On Wednesday Lawyers Weekly carried the story of a NSW Local Court civil case where Magistrate Daphne Kok reportedly took the parties to task over their failure to resolve the issues in dispute.
Apparently the legal costs of the case are far in excess of the $30,000 original claim. They were more than $100,000 before the trial even started. The claim was dismissed but the issue of who will bear costs, and how much they will pay, has yet to be decided.
In the judgment her Honour said,
The plaintiffs are solicitors. The defendants are solicitors. Both parties are or have been separately legally represented. Not only do the proceedings involve too many lawyers, they involve too many experienced and well-informed lawyers. Too much heat and emotion has been engendered.
There has been too much distrust. There has been too little courtesy and comity. Too many words have been generated. There have been too many submissions including attempts to shore up or bolster earlier submissions and to counteract prior opposing submissions. Far too much time and money has been spent
Last year I posted about a Federal Magistrates’ Court decision to order that lawyers on both sides not bill their clients for work which the Court found was irrelevant and unnecessary.
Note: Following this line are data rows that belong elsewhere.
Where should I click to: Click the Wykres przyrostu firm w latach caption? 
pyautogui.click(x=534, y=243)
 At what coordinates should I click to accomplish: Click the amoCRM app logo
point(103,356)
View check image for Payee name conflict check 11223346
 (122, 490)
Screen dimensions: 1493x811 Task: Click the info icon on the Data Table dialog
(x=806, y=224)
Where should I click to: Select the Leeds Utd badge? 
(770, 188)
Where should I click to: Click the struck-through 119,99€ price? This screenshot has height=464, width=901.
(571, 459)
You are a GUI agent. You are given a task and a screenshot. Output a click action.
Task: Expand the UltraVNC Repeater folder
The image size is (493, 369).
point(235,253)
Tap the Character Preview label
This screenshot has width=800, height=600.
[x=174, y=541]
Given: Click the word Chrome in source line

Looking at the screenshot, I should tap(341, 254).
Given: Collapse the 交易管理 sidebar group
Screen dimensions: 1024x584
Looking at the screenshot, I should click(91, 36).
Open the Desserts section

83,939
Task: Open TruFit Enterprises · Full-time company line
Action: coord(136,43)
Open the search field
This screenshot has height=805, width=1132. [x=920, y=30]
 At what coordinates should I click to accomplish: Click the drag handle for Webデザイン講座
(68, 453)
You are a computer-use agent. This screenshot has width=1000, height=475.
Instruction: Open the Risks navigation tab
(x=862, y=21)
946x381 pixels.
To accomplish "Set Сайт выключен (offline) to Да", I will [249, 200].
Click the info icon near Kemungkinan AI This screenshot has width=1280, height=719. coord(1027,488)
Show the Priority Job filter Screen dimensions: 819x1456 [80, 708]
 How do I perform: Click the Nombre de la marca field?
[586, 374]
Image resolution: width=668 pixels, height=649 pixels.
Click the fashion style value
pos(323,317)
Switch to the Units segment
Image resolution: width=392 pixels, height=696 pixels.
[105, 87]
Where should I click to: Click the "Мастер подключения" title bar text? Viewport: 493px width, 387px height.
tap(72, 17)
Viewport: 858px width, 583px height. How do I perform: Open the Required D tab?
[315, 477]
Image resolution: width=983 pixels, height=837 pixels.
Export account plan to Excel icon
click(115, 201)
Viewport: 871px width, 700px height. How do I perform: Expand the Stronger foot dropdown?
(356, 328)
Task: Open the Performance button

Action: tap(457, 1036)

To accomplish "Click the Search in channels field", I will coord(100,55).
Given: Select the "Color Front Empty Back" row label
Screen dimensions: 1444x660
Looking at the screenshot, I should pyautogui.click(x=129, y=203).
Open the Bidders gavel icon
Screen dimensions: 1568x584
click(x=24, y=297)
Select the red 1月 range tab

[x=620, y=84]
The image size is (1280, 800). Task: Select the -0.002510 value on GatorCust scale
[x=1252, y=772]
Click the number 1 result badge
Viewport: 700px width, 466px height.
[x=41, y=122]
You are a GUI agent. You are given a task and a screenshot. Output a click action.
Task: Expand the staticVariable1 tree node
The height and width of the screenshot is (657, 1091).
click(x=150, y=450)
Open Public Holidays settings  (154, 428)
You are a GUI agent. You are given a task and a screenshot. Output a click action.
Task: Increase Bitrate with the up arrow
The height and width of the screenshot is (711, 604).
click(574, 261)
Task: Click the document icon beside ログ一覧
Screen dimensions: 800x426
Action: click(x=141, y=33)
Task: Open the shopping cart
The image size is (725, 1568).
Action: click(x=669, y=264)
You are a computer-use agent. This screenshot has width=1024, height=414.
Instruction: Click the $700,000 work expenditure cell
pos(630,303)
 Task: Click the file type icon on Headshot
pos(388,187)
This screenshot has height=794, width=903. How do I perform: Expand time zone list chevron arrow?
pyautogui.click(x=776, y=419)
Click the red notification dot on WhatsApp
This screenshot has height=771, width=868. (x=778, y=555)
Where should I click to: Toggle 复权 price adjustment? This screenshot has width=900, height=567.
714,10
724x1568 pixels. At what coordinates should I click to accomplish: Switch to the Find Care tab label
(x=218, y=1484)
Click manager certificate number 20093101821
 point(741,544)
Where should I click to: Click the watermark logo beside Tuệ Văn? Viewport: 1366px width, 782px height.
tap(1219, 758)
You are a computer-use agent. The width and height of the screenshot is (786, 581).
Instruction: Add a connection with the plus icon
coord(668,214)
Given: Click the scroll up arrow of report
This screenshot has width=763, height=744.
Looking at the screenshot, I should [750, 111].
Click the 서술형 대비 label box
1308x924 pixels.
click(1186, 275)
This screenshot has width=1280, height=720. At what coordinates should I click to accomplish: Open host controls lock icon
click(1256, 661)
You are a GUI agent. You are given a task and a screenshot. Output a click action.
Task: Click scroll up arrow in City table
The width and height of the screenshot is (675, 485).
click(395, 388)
I’ve since been told that such orders, while not standard practice, are not uncommon in that jurisdiction.
The old Magistrates’ Court Act 1989 conferred on the court a general discretion (now repealed) in regard to costs. s 401 of the Criminal Procedure Act 2009 replicates this in similar terms, but s 410 specifically identifies legal practitioners as being potentially liable for costs.
Legal practioner in this context isn’t limited to admitted lawyers, but by virtue of the definition provided at s 2.2.2(2)(g) of the Legal Profession Act 2004 includes a person who appears in the course of their employment with the Crown or a public authority or in the performance of duties under an appointment by the Governor-in-Council.